Garden for long enough and you’ll eventually find yourself surrounded by so much fresh produce that you couldn’t possibly eat it all quickly enough. As far as problems go, it’s a good one to have.

When things go right, tomatoes are one of those crops that are often blessed in abundance. Once ripe, you’ve got maybe days before tomatoes start to turn. After the tomato is off the vine, the clock is ticking.

Living in the land of plenty is fantastic until you can’t bear the thought of your 20th BLT or tomato salad in a row. So when you embrace wholeheartedly the gardening lifestyle, it necessitates learning the practical skill of preservation. Canning is easy to do and will extend the shelf life of your homegrown tomatoes for at least a year.

Before you can get canning tomatoes, either whole or prepped into a recipe, you’ll need to remove the skins. It’s an essential step for the smoothest sauces, free of stringy and chewy bits of peel.

3 Ways to Remove Tomato Skins

Fresh tomatoes are soft and delicate fruits covered in paper-thin skins that adhere strongly to the flesh.

Since the skins don’t willingly detach, you can’t peel them by hand. And the fruit itself is far too fragile to hold up to the rough handling of a peeler. To remove the skin from a raw tomato, you’d have to cut it away with a knife – which would be time-consuming and inexact. You’d likely waste quite a lot of good parts this way.

Luckily we have much better and more efficient techniques for relieving the tomato of its peel:

  • Blanching. Boil for 1 minute and then plunge tomatoes in ice water.
  • Roasting. Cut tomatoes in half and bake at 425°F for 30 minutes or once skins split and blacken.
  • Freezing. Remove cores and place tomatoes in the freezer for 24 hours, then thaw.
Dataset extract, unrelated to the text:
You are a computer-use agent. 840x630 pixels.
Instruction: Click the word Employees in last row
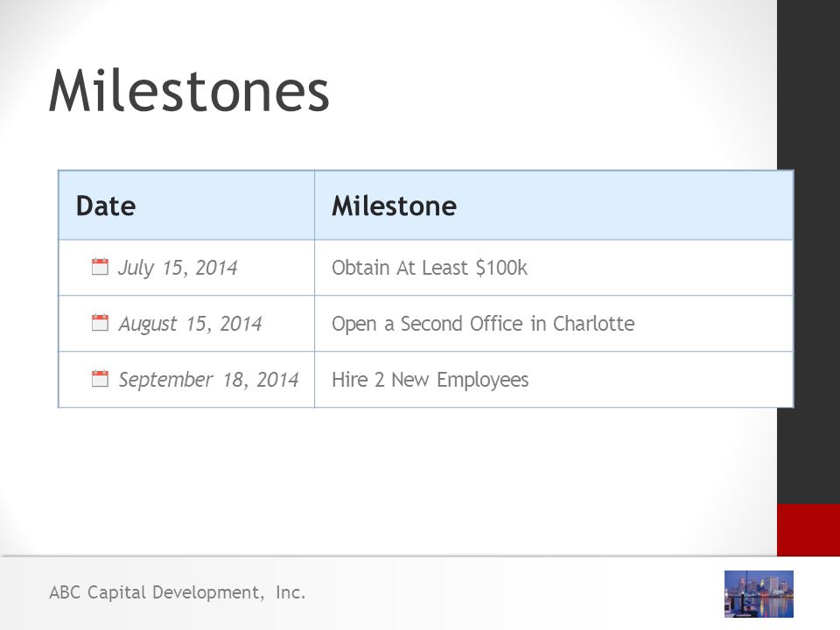(483, 381)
All of these methods work great for de-skinning loads of tomatoes at a time. Each pre-treatment is perfectly viable when you grow determinate tomatoes and the harvest comes in all at once.

But what if you’re growing indeterminate tomatoes? Then it doesn’t really make sense to blanche or roast a handful of tomatoes at a time. When the fruits come in like a trickle over a longer time frame, as vine tomatoes do, the freezing method is the better option.

The Freezer Method for Removing Tomato Skins

Although I do love this treatment for processing tomatoes one at a time, it’s just as practical to do when you have a bunch of tomatoes to peel. Just see how easy it is.

Step 1: Gather tomatoes

Round up one, two, or a dozen or more tomatoes and give them a good rinse with cool water.

Step 2: Cut out the cores

First pull off the stems. With a sharp knife, slice around the core of each tomato and pop it out.

Check over the tomato for blackened bits and bad tissue. If you see any, cut them out too.

Step 3: Place tomatoes in a freezer bag

Now simply place your cleaned, cored, and blemish-free tomatoes into a large freezer bag.  

Leave the bag in the freezer for at least 24 hours.

Step 4: Partially thaw them out

When you’re ready to remove the skins and prep the tomatoes for canning, pull the bag out of the freezer. Let the tomatoes thaw out for a few hours on your countertop. Once the skins begin to wrinkle, they are ready to be peeled.

Don’t let them thaw out completely though. It’s much easier to work with them when the fruit is still partially frozen.

Step 5: Pull off the peels

Beginning at the top of the tomato, grasp the skin and pull it away from the fruit. The peel comes away easily in wide strips all the way to the bottom of the tomato.

It helps to wear gloves to protect your fingers from the freezing-cold fruit.

When peeling tomatoes, collect the skins in a separate bowl.

Just like with whole tomatoes, you can dehydrate the peels to make tomato powder. Waste not!

Step 6: Chop them up and cook em

Since the tomatoes are partially frozen, the fruits are still solid and firm. Chopping them up is easier and won’t create a mushy mess on your cutting board.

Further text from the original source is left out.